Fixing an anomaly
In an observation that may come as a relief to the Aam Aadmi Party, the Supreme Court on Wednesday observed that the Delhi government should have some powers to be able to function in a proper manner while hearing its plea against a Delhi High Court ruling from August. The High Court had upheld the Lieutenant Governor (LG) as the administrative head of the Delhi-National Capital Region. “An elected government should have some power to run. Otherwise, the government cannot function,” said the court. Reports indicate that the next hearing of the case is scheduled for January 18, 2017. Under the constitutional scheme of things, the council of ministers is required to give its advice to the lieutenant governor, argued the counsel for the AAP government. Unfortunately, the high court verdict had nullified this provision and pronounced the advice of the council of ministers as not binding upon the LG. If the ruling stands, the “elected government in Delhi cannot appoint the chief secretary or cannot even a class IV officer by itself,” the counsel argued. He had also sought a stay order on the high court’s decision to allow the Lieutenant Governor to appoint the three-member Shunglu committee, which was set up in August to examine 400 files on the decisions made by the AAP government. The current battle in court is a timely reminder of the costs the city-state's citizens have incurred from the Centre's constant interference. Chief Minister Arvind Kejriwal has often reiterated the decisions that have been taken by the Delhi government in the last one and a half years are being rendered “null and void” due to the constant interference from the LG, who is working at the behest of the Centre.

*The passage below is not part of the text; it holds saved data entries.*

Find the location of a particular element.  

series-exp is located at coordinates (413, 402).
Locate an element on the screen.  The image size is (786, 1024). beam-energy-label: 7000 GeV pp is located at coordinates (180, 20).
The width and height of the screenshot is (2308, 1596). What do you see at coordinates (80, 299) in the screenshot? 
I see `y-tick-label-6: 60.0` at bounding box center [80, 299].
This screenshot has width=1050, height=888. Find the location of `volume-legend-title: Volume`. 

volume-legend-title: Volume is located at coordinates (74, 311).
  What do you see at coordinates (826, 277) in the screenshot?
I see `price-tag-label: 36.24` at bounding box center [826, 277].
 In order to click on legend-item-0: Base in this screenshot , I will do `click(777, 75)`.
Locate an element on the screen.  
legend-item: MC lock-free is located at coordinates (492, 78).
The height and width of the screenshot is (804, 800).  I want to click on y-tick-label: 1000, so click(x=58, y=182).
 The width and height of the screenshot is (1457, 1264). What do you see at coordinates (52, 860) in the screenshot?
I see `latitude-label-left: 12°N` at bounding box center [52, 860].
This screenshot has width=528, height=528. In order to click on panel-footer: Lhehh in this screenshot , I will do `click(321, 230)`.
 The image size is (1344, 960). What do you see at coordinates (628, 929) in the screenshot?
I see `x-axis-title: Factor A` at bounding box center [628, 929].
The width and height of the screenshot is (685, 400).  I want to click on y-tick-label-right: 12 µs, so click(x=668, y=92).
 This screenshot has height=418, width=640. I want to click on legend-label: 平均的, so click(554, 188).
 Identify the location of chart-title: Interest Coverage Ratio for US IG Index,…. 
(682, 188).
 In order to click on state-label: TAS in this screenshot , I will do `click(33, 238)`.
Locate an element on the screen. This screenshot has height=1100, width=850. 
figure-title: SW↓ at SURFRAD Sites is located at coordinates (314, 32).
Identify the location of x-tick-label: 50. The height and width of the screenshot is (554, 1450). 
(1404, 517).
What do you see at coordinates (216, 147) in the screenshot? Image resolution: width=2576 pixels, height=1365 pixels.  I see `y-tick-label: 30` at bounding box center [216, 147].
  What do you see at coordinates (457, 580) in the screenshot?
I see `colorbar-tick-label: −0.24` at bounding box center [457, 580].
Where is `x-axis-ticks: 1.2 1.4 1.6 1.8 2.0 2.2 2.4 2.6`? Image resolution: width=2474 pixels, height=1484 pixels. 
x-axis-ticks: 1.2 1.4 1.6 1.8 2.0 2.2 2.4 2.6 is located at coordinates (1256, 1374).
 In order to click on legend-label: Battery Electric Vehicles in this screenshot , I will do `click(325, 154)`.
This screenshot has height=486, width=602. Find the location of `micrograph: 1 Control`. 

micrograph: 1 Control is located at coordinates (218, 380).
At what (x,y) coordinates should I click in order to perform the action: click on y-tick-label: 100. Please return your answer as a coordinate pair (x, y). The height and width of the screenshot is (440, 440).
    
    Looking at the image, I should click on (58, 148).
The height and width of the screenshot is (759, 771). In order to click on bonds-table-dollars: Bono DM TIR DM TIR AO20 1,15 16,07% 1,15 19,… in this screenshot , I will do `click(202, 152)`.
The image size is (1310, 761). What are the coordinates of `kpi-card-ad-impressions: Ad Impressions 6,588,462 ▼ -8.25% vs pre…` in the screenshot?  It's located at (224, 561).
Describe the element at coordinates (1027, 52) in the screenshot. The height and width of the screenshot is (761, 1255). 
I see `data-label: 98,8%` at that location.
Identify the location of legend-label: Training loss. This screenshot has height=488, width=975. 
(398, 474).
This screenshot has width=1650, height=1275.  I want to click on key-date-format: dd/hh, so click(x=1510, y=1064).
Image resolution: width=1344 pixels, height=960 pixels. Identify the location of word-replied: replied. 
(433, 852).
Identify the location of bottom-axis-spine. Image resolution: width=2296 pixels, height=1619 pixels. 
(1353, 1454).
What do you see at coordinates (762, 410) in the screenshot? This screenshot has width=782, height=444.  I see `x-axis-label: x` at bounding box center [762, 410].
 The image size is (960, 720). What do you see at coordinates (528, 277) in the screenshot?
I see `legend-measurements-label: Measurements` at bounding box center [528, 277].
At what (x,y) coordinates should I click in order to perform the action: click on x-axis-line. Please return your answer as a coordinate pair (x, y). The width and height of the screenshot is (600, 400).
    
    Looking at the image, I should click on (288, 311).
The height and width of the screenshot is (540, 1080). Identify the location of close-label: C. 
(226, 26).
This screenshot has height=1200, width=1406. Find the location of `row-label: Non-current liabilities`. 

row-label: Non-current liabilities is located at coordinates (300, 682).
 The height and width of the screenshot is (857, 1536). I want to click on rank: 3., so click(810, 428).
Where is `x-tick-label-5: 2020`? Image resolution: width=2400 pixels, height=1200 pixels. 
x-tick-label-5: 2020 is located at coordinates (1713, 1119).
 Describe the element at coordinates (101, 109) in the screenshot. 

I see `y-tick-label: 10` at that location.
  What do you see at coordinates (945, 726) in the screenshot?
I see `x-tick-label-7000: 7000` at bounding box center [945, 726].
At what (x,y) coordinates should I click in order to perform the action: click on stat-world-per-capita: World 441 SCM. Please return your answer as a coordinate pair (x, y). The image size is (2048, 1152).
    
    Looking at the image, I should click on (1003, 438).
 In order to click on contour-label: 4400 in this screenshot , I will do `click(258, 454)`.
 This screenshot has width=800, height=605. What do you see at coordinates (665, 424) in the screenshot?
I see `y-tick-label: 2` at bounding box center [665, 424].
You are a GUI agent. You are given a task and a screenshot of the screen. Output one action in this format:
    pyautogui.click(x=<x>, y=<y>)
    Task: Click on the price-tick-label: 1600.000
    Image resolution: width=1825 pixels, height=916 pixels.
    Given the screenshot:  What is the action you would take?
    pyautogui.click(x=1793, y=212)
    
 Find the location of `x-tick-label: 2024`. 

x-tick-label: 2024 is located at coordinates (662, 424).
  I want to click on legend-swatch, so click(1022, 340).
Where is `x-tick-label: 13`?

The public spat between the Delhi government and the LG, with the latter proclaiming his authority, has left the functioning of an elected government in a state of near paralysis. Jung’s authority in the national capital was established on August 4 when the Delhi High Court ruled that the Lieutenant Governor is the administrative head of the National Capital Region. The court dismissed AAP’s contention that the LG must act on the advice of the Delhi Cabinet. With the lone exception of appointing special public prosecutors, the chief minister cannot exercise his authority without the prying eyes of an overbearing executive appointee. To the uninitiated, the AAP government had moved the high court after the Ministry of Home Affairs had passed a notification on May 21 giving “unprecedented powers” to the Lieutenant Governor. The new document replaced an older one that was put in place in 1998. Earlier, the LG had to consult the chief minister of the region regarding matters related to public order, police and services.
In a democracy, elected representatives must hold the right to take important administrative decisions. If their decisions are found to be in contravention of the law, they can be taken to the courts. Moreover, they would be held accountable for their actions in the next elections. Although the national capital has acquired the status of partial statehood with a state legislature, barely any executive business is conducted without the prying eyes of the Union government, which works through the LG. The entire raison d’être of a legislature is defeated when it possess little executive powers. If an elected government is not vested with executive powers, elections to the Delhi Assembly seem rather pointless.